Quel était exactement le rôle d'Alexandre Benalla ? Après les révélations du Monde sur l'adjoint au chef de cabinet d'Emmanuel Macron, plusieurs fonctionnaires de police expriment leur stupéfaction et leur colère au regard de la place accordée à cet "observateur" de l'Élysée dans leurs rangs. À de nombreuses reprises, Alexandre Benalla a participé à des manifestations publiques auprès de la police, sans que son rôle ne soit clairement défini.

 

 

Aujourd'hui sous le feu des projecteurs, l'homme a été repéré à plusieurs reprises lors d'actions sécuritaires. Le 1er-Mai, il est filmé en train de brutaliser un jeune homme et une jeune femme lors d'un rassemblement place de la Contrescarpe dans le 5e arrondissement de Paris.

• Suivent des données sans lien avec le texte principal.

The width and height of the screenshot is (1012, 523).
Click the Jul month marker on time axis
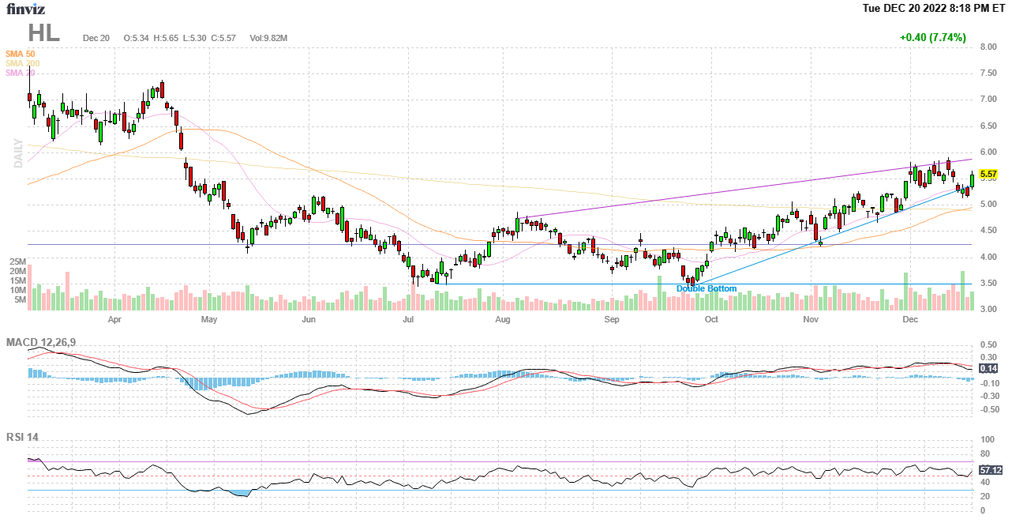click(x=408, y=320)
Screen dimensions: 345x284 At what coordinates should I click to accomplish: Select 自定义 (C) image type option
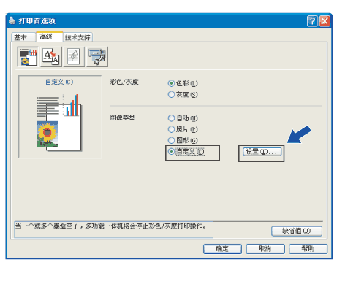point(186,152)
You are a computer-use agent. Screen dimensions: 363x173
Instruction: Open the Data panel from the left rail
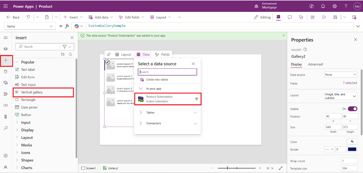(x=6, y=71)
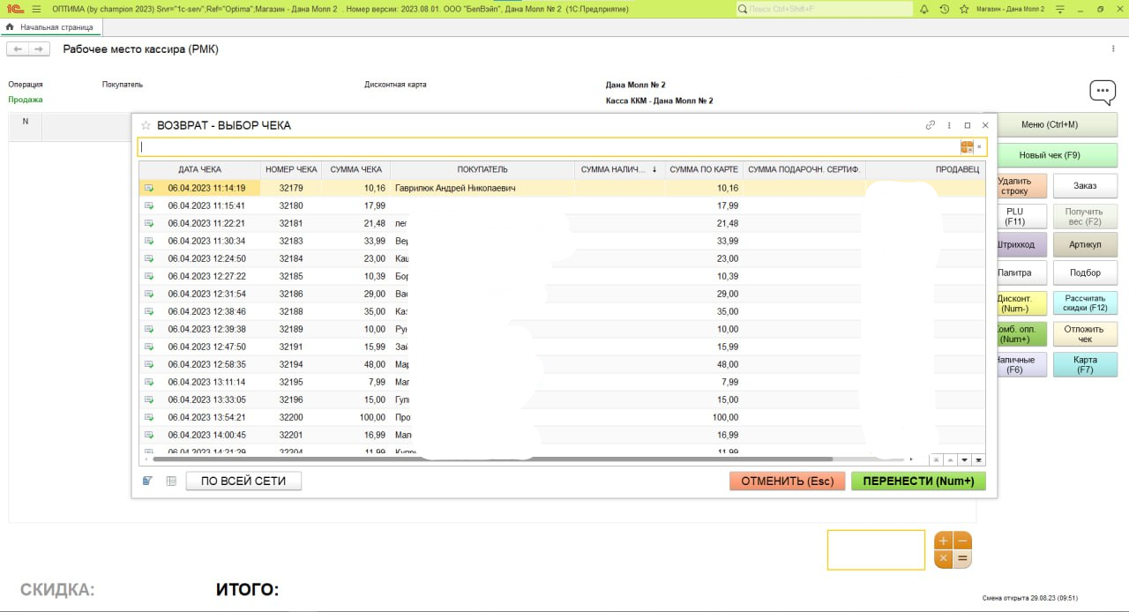Screen dimensions: 1129x612
Task: Click the ПЕРЕНЕСТИ (Num+) button
Action: coord(917,481)
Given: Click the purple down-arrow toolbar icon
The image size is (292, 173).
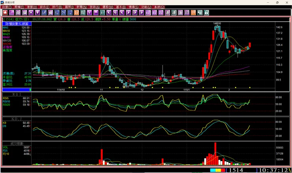Looking at the screenshot, I should [37, 13].
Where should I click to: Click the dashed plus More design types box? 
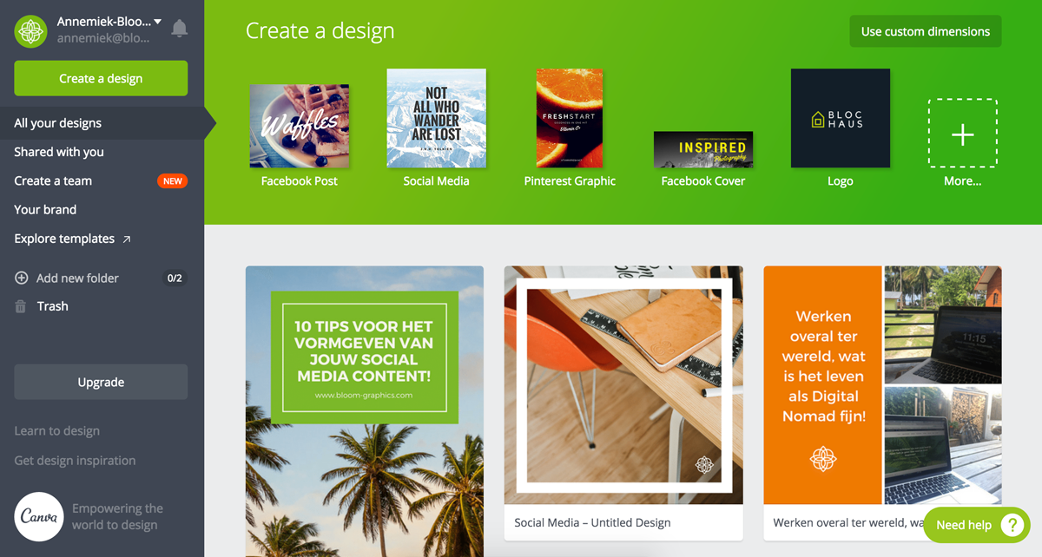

Lors d'un meeting à Caen, en mars 2017, il aurait soulevé, selon Le Monde, un photographe local qui s'était approché un peu trop près – à son goût – du candidat Macron. Il a également participé à la panthéonisation de Simone Veil et il sécurise l'arrivée des Bleus à l'Elysée après la Coupe du monde. Officiellement, il n'est pourtant "que" "chargé de mission" pour l'Elysée.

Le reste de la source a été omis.